Nenad Višnjić

Personal information
- Full name: Nenad Višnjić
- Date of birth: 25 April 1983 (age 43)
- Place of birth: Belgrade, SFR Yugoslavia
- Height: 1.86 m (6 ft 1 in)
- Position: Defender

Senior career*
- Years: Team / Apps / (Gls)
- 2001–2002: Komgrap
- 2002–2009: Čukarički / 151 / (7)
- 2009: Budućnost Podgorica / 6 / (0)
- 2010: Čukarički / 19 / (1)
- 2011–2012: Borac Čačak / 12 / (2)
- Total:  / 188 / (10)

= Nenad Višnjić =

Serbian footballer

Nenad Višnjić (Serbian Cyrillic: Ненад Вишњић; born 25 April 1983) is a Serbian football defender.

==Career==
He spent most of his career playing with FK Čukarički with whom he played almost for a decade counting over 150 league matches.
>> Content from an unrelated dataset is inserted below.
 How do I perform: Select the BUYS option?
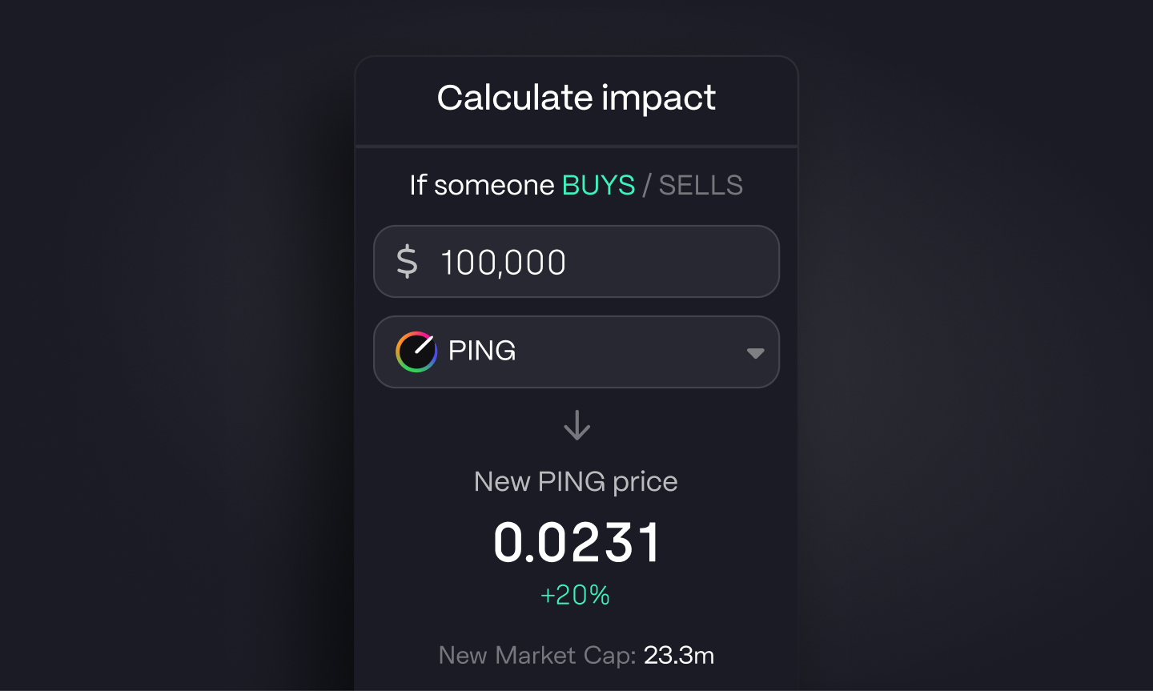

During the 2009–10 season he spent the first half season playing with FK Budućnost Podgorica in the Montenegrin First League before returning to Čukarički. During the winter break of the 2010–11 season he moved to another SuperLiga club, FK Borac Čačak. He plays as central defender.